Bug 740657

Summary: Fedora 16 beta Xen kbdfront hangs on rhel5 dom0
Product: [Fedora] Fedora Reporter: Pasi Karkkainen <pasik>
Component: kernelAssignee: Xen Maintainance List <xen-maint>
Status: CLOSED DUPLICATE QA Contact: Fedora Extras Quality Assurance <extras-qa>
Severity: unspecified Docs Contact:
Priority: unspecified    
Version: 16CC: drjones, gansalmon, itamar, jonathan, kernel-maint, ketuzsezr, lersek, madhu.chinakonda, mrezanin
Target Milestone: ---   
Target Release: ---   
Hardware: Unspecified   
OS: Unspecified   
Whiteboard:
Fixed In Version: Doc Type: Bug Fix
Doc Text:
Story Points: ---
Clone Of: Environment:
Last Closed: 2011-10-03 16:42:39 UTC Type: ---
Regression: --- Mount Type: ---
Documentation: --- CRM:
Verified Versions: Category: ---
oVirt Team: --- RHEL 7.3 requirements from Atomic Host:
Cloudforms Team: --- Target Upstream Version:
Embargoed:
Bug Depends On:    
Bug Blocks: 741684    

Description Pasi Karkkainen 2011-09-22 20:38:11 UTC
Description of problem:

Installing Fedora 16 beta (tc2) as Xen PV domU on rhel 5.6 or 5.7 dom0 with virt-install or virt-manager fails. The graphical console for the domU does not open at all. 

Installing Fedora 14 or Fedora 15 domUs with graphical pvfb works OK on the same dom0.

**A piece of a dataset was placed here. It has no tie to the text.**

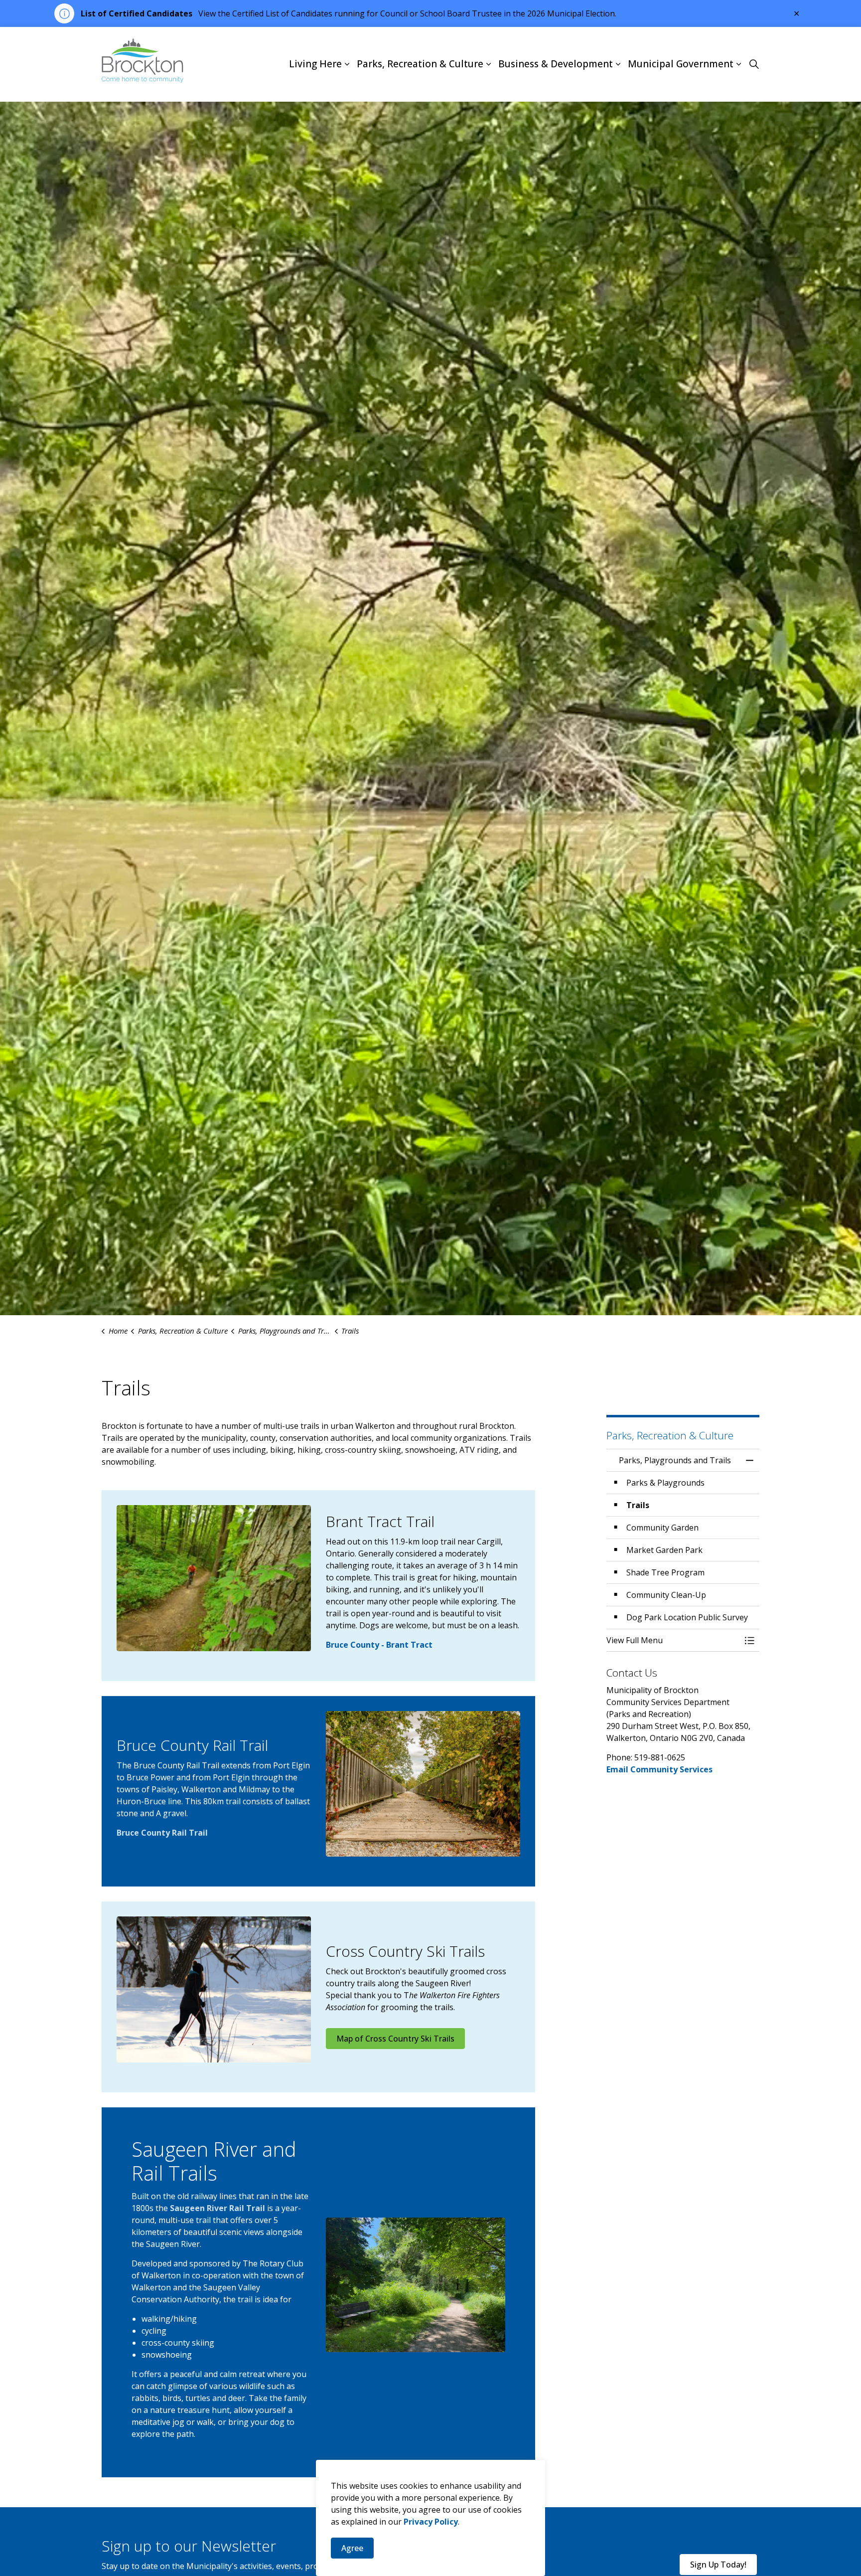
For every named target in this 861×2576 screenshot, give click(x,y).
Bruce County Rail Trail (162, 1832)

Version-Release number of selected component (if applicable):
Fedora 16 beta tc2 x86_64.

How reproducible:
Always.

Steps to Reproduce:
1. On rhel5 dom0 use virt-install to install, usage syntax below.
2. VNC console (virt-viewer) does not open.

  
Actual results:
virt-viewer/vnc console does not open, because the xen pvfb backend stays in semi-initialized state (2). It never gets fully initialized state (4) based on xenstore entries. Manually launching virt-viewer or vncviewer doesn't work either.

Expected results:
Xen pvfb graphical console works for the F16 domU and VNC window opens.

Additional info:

xenstore vfb entry for failing F16 beta tc2 Xen PV domU (from xenstore-ls):

     4 = ""
      0 = ""
       vncunused = "1"
       domain = "f16test64"
       frontend = "/local/domain/4/device/vfb/0"
       state = "2"
       keymap = "fi"
       online = "1"
       frontend-id = "4"
       type = "vnc"
       hotplug-status = "connected"

xenstore vfb entry for a working F15 Xen PV domU:

     5 = ""
      0 = ""
       vncunused = "1"
       domain = "f15test64"
       frontend = "/local/domain/5/device/vfb/0"
       state = "4"
       keymap = "fi"
       online = "1"
       frontend-id = "5"
       type = "vnc"
       hotplug-status = "connected"
       request-update = "1"

xenstore vfb entry for a working EL5 Xen PV domU:

     2 = ""
      0 = ""
       vncunused = "1"
       domain = "srv1"
       frontend = "/local/domain/2/device/vfb/0"
       xauthority = "/root/.Xauthority"
       state = "4"
       keymap = "fi"
       online = "1"
       frontend-id = "2"
       type = "vnc"
       display = "localhost:10.0"
       hotplug-status = "connected"
       request-update = "1"


The difference seems to be the "state", which is "2" for the non-working F16 domU, and "4" for the working domUs.

Command I used to install F16 beta tc2:
virt-install -d -n f16test64 -r 1024 --vcpus=2 -f /dev/VolGroup00/f16test64 --vnc -p -l "http://webserver/fedora/mounted-f16-beta-tc2-x64-iso/"

If this bug should be re-assigned against rhel5, please do so..

Comment 1 Laszlo Ersek 2011-10-03 14:52:22 UTC
The backend side of fbfront is in xen-userspace (qemu-dm), file "tools/ioemu/hw/xenfb.c". I reproduced the hang (-133) and looked at the qemu-dm process with gdb.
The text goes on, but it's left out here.